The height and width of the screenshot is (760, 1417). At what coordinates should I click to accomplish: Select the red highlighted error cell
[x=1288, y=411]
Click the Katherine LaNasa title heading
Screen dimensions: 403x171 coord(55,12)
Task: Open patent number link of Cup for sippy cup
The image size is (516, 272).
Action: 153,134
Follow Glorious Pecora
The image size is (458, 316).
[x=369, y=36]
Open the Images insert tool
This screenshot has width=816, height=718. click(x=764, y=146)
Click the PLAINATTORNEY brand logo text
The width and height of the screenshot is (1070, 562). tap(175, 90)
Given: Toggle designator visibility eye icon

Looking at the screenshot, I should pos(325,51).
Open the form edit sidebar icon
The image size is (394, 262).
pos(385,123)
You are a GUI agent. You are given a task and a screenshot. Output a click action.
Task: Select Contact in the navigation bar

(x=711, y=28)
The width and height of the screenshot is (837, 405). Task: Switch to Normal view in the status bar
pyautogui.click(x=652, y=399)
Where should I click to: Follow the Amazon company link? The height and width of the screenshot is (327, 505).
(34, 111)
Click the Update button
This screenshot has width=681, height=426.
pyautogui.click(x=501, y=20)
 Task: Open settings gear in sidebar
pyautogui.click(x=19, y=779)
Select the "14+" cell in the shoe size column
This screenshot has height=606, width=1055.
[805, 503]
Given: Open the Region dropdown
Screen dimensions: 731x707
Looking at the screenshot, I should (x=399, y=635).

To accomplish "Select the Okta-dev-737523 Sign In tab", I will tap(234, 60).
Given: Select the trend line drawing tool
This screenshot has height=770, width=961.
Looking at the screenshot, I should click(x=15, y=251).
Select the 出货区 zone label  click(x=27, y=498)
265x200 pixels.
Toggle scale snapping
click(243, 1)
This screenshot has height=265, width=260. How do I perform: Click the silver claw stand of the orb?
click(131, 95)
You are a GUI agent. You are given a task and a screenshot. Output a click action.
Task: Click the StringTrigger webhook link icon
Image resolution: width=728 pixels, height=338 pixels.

________________

- Task brief -
Write the entries out once more, exactly as they were given.

- Solution to this task -
The height and width of the screenshot is (760, 1417). At what coordinates should I click to accomplish: Select the red highlighted error cell
[x=1288, y=411]
Click the Katherine LaNasa title heading
Screen dimensions: 403x171 coord(55,12)
Task: Open patent number link of Cup for sippy cup
The image size is (516, 272).
Action: 153,134
Follow Glorious Pecora
The image size is (458, 316).
[x=369, y=36]
Open the Images insert tool
This screenshot has width=816, height=718. click(x=764, y=146)
Click the PLAINATTORNEY brand logo text
The width and height of the screenshot is (1070, 562). tap(175, 90)
Given: Toggle designator visibility eye icon

Looking at the screenshot, I should pos(325,51).
Open the form edit sidebar icon
The image size is (394, 262).
pos(385,123)
You are a GUI agent. You are given a task and a screenshot. Output a click action.
Task: Select Contact in the navigation bar

(x=711, y=28)
The width and height of the screenshot is (837, 405). Task: Switch to Normal view in the status bar
pyautogui.click(x=652, y=399)
Where should I click to: Follow the Amazon company link? The height and width of the screenshot is (327, 505).
(34, 111)
Click the Update button
This screenshot has width=681, height=426.
pyautogui.click(x=501, y=20)
 Task: Open settings gear in sidebar
pyautogui.click(x=19, y=779)
Select the "14+" cell in the shoe size column
This screenshot has height=606, width=1055.
[805, 503]
Given: Open the Region dropdown
Screen dimensions: 731x707
Looking at the screenshot, I should (x=399, y=635).

To accomplish "Select the Okta-dev-737523 Sign In tab", I will tap(234, 60).
Given: Select the trend line drawing tool
This screenshot has height=770, width=961.
Looking at the screenshot, I should click(x=15, y=251).
Select the 出货区 zone label  click(x=27, y=498)
265x200 pixels.
Toggle scale snapping
click(243, 1)
This screenshot has height=265, width=260. How do I perform: Click the silver claw stand of the orb?
click(131, 95)
You are a GUI agent. You are given a task and a screenshot. Output a click action.
Task: Click the StringTrigger webhook link icon
Image resolution: width=728 pixels, height=338 pixels.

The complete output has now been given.